Facebook Looks to Bolster Crypto Team, Even After Libra’s Launch
Facebook’s Growing Crypto Squad
As first spotted by CoinDesk, Facebook’s crypto division is embarking on yet another hiring spree. This comes just weeks after reports suggested that the Silicon Valley darling’s so-called “Blockchain” division has already 100 staffers, led by PayPal Mafia member David Marcus and former Instagram executives.
Per a search for “Blockchain” on Facebook’s careers portal, the firm still has 26 openings for this branch. While the listings cover a wide array of roles, including designers and software engineers, one interesting posting mentions Facebook’s need for a blockchain finance program manager.
This position will best be filled by someone with eight years of project management experience, coupled with some knowledge of blockchain technologies. Responsibilities include managing Facebook’s relationships with Libra partners (Uber, Spotify, Booking Holdings, Visa, PayPal, etc.), risk analysis, and leading teams within Facebook.
Interestingly, one responsibility mentions compliance with tax laws, the U.S. Sarbanes-Oxley Act, and other pertinent regulations. This confirms that unlike its fully decentralized counterparts like Bitcoin, Libra will abide by all relevant rules and regulations.
As mentioned earlier, this is the latest of many of Facebook’s attempts to secure talent. Earlier this year, for instance, the firm revealed that it was looking for an individual with knowledge of the Securities and Exchange Commission (SEC). This single listing seemingly confirmed the then-rumors that the social media giant was hard at work on a crypto asset and blockchain.
By now, it may be fair to suggest that Facebook Blockchain is one of the biggest employers of industry professionals, despite the fact that it has yet to launch its first consumer-facing product.
Fears Grow About Libra
While Facebook has continued to trudge ahead, going against a U.S. politician’s call to stop the development of the project immediately, some government representatives, crypto executives, and technologists have begun to overtly question Libra.
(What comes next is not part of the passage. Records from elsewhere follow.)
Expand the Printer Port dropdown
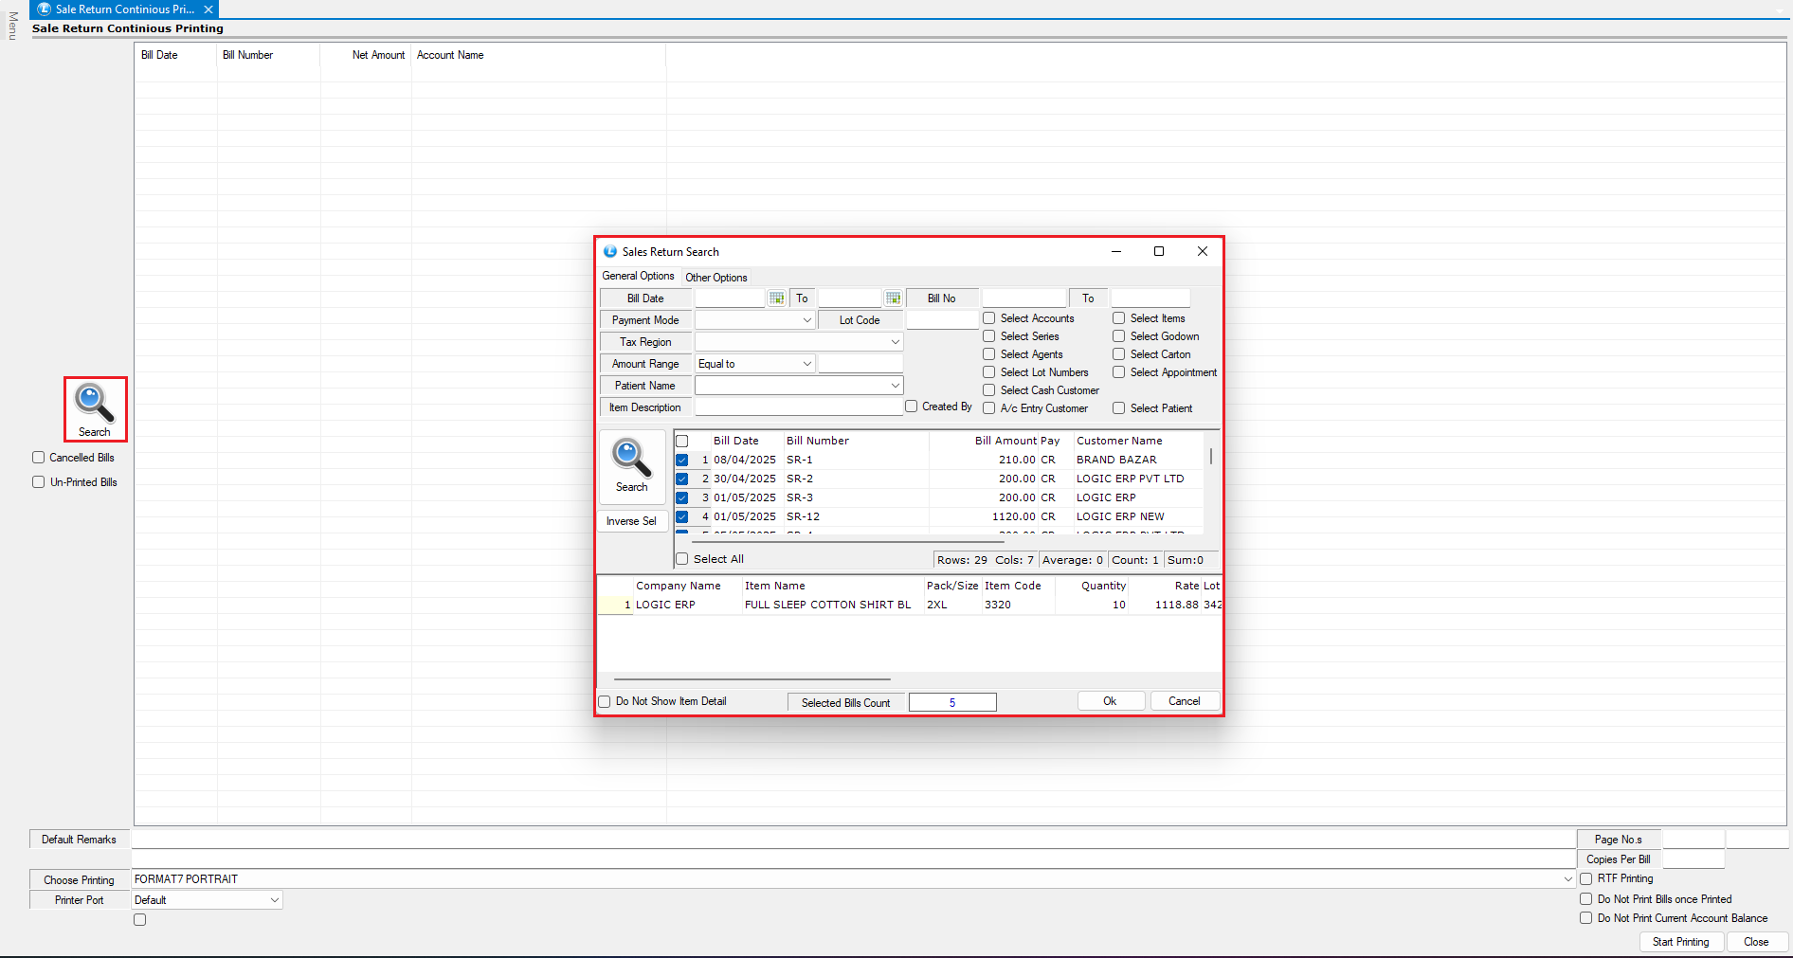 pyautogui.click(x=274, y=900)
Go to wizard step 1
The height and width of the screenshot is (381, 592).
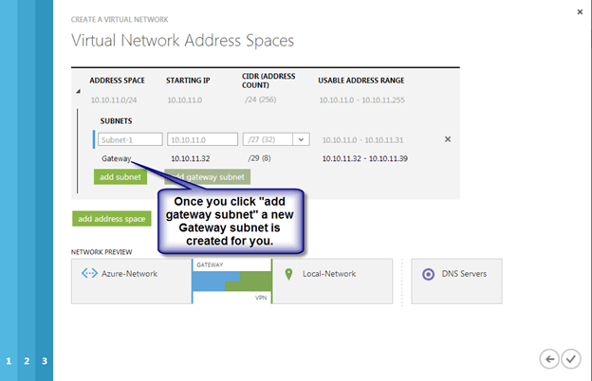[x=9, y=361]
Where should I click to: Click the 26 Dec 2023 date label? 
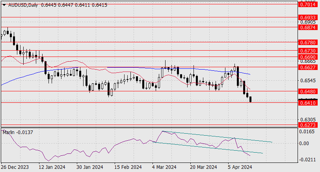click(x=14, y=167)
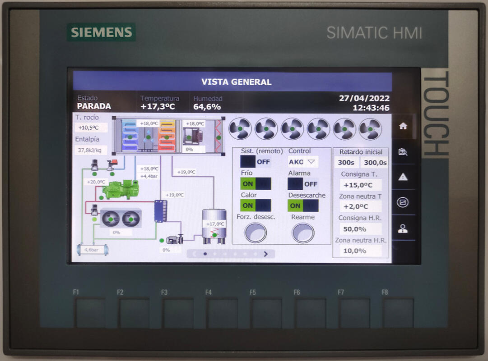Tap the storage tank icon

coord(214,226)
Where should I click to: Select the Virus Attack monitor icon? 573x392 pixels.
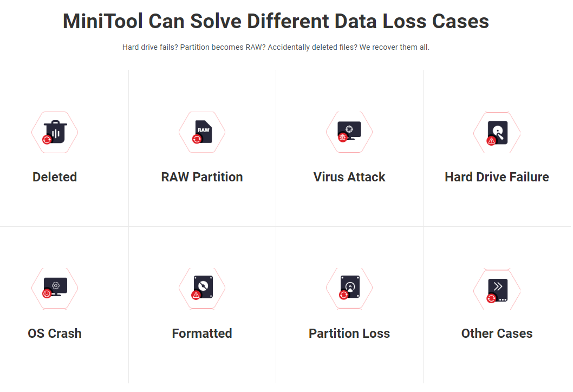click(x=349, y=132)
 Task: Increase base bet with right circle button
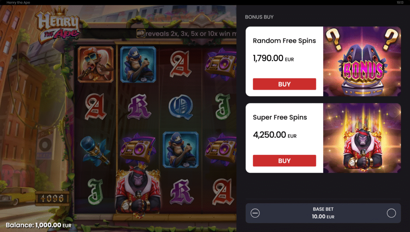(391, 213)
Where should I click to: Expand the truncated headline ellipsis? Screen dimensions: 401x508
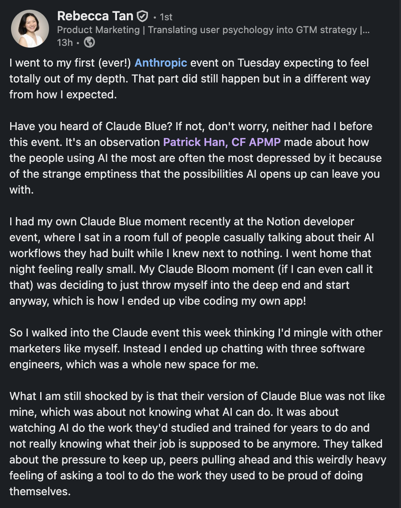pyautogui.click(x=365, y=30)
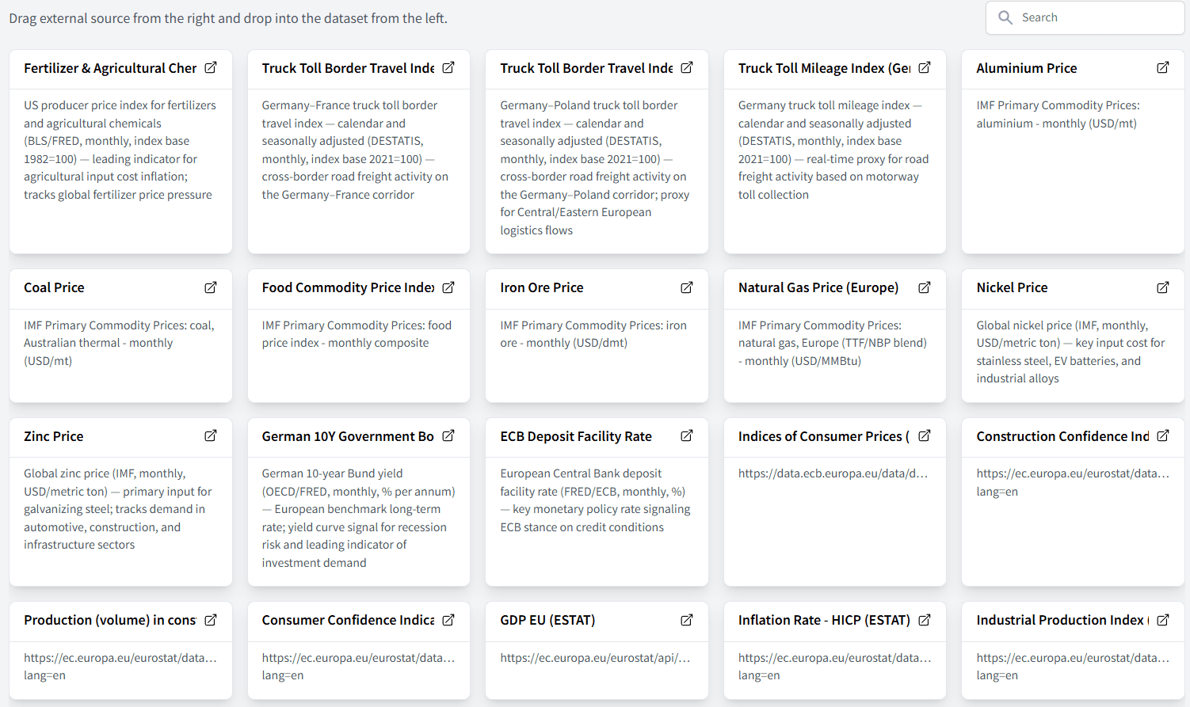The height and width of the screenshot is (707, 1190).
Task: Select the Food Commodity Price Index card title
Action: click(x=348, y=287)
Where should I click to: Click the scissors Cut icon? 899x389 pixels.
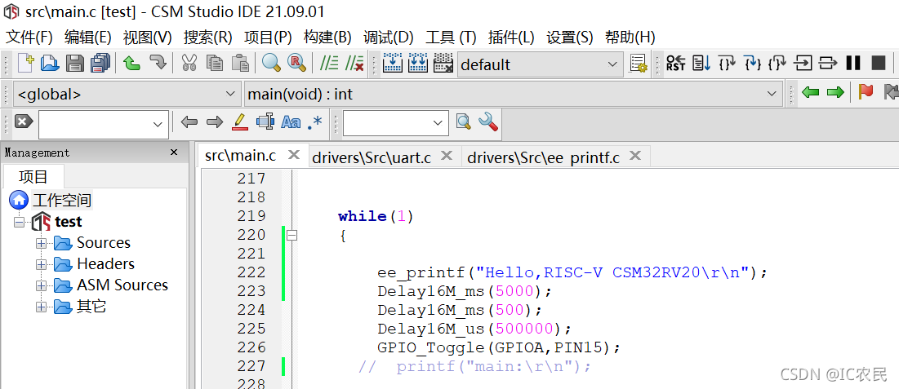tap(189, 64)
Mark Carney, the Governor of the Bank of England, has pledged that Libra will be heavily scrutinized and regulated, citing the cryptocurrency’s potential to be widely adopted from the get-go.
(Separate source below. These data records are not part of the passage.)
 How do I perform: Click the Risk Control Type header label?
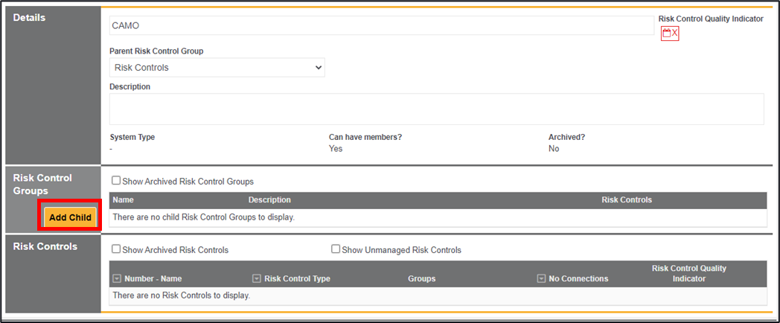click(x=297, y=279)
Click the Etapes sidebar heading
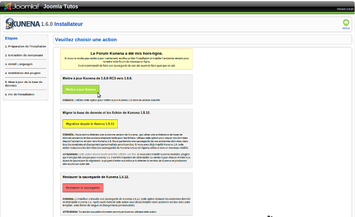The width and height of the screenshot is (355, 217). pos(11,38)
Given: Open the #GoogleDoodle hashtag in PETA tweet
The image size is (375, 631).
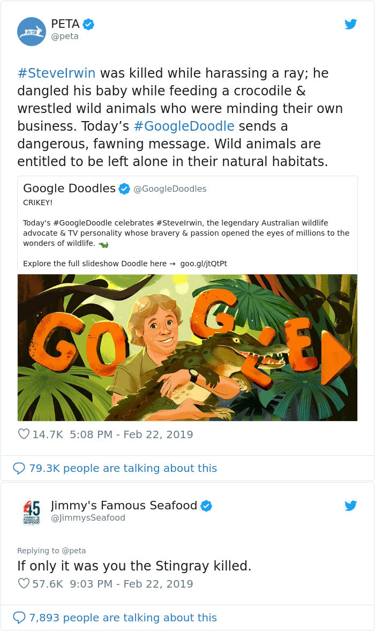Looking at the screenshot, I should 184,126.
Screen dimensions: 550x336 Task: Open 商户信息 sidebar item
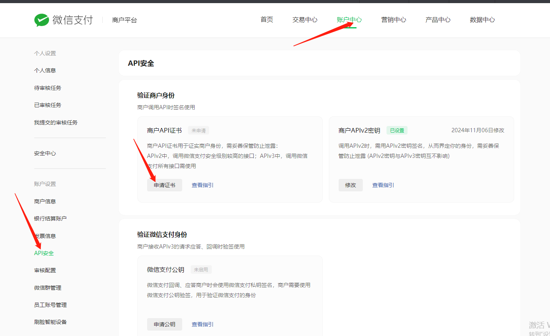pos(45,201)
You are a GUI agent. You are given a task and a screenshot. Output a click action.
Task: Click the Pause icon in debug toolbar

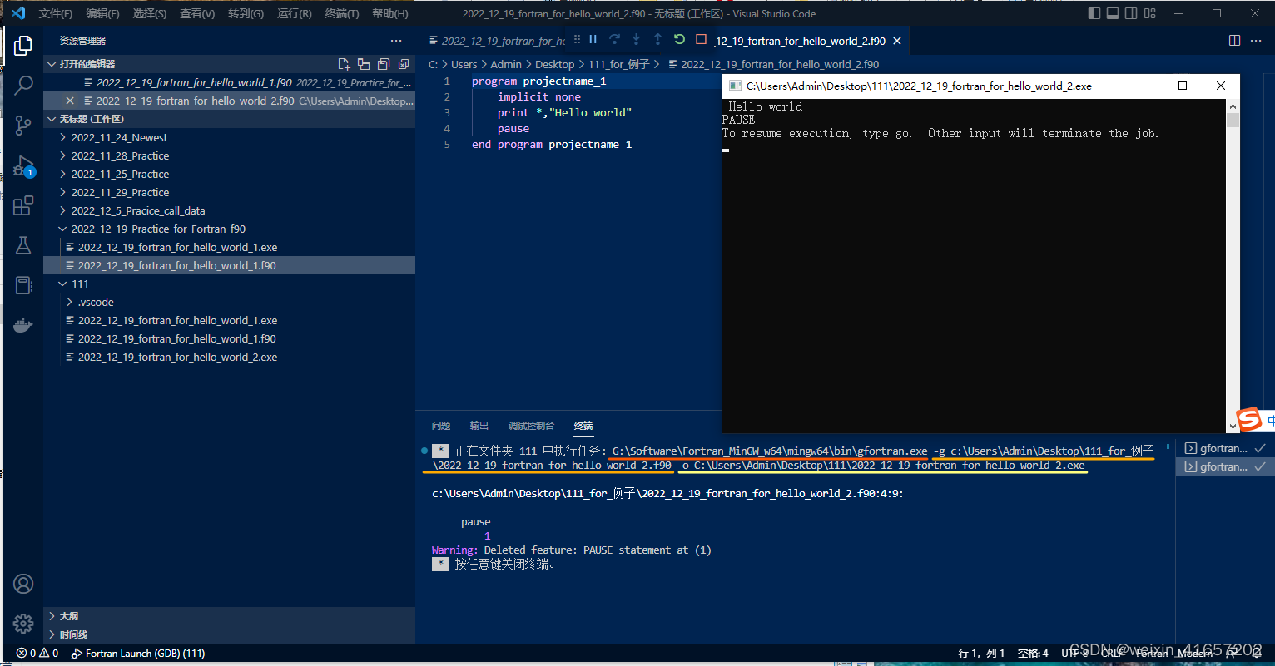pos(593,39)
French Finance Minister Bruno Le Maire followed suit with a similar comment, claiming that under no circumstances should Libra “become a sovereign currency.” Le Maire elaborated that he is worried about how this new digital asset can be used to harvest data, launder money, and finance terrorism:
“This money will allow this company to assemble even more data, which only increases our determination to regulate the internet giants.”
Indeed, in the aforementioned report, Coindesk claimed that its sources revealed that privacy concerns led Stellar, Tendermint, and Mobilecoin to decline to work with Facebook on this project. Even Joseph Lubin of Ethereum and ConsenSys fame has claimed that he is worried about Libra’s centralized nature, dubbing the project a “centralized wolf in a decentralized sheep’s clothing”.
If so-called “crypto natives” are concerned about the project’s conformity to morals and laws, is there much hope for Libra to be decentralized and not susceptible to exploitation?